- AIM OF THE TASK
Return exactly the span that opens with the line containing "Given: Open the shopping cart icon" and closes with the final line of the records, both included.

- INFORMATION
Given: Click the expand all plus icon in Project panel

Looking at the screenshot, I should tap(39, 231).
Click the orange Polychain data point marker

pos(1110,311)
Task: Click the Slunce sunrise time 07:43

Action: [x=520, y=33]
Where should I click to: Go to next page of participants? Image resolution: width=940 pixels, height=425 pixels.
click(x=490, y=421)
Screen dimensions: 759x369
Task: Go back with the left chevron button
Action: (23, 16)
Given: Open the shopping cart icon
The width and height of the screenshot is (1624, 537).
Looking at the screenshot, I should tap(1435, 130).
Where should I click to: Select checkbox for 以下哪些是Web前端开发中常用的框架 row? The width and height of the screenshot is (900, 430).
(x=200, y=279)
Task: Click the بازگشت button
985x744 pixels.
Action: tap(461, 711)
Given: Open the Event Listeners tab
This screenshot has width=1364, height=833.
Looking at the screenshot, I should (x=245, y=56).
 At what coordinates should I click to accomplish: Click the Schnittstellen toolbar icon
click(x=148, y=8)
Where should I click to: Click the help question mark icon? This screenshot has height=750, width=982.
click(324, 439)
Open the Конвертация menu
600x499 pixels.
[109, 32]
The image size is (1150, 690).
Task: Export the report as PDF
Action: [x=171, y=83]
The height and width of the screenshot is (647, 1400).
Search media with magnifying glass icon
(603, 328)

- RESULT OF THE EXERCISE
Given: Open the shopping cart icon
The width and height of the screenshot is (1624, 537).
Looking at the screenshot, I should tap(1435, 130).
Where should I click to: Select checkbox for 以下哪些是Web前端开发中常用的框架 row? The width and height of the screenshot is (900, 430).
(x=200, y=279)
Task: Click the بازگشت button
985x744 pixels.
Action: tap(461, 711)
Given: Open the Event Listeners tab
This screenshot has width=1364, height=833.
Looking at the screenshot, I should (x=245, y=56).
 At what coordinates should I click to accomplish: Click the Schnittstellen toolbar icon
click(x=148, y=8)
Where should I click to: Click the help question mark icon? This screenshot has height=750, width=982.
click(324, 439)
Open the Конвертация menu
600x499 pixels.
[109, 32]
The image size is (1150, 690).
Task: Export the report as PDF
Action: [x=171, y=83]
The height and width of the screenshot is (647, 1400).
Search media with magnifying glass icon
(603, 328)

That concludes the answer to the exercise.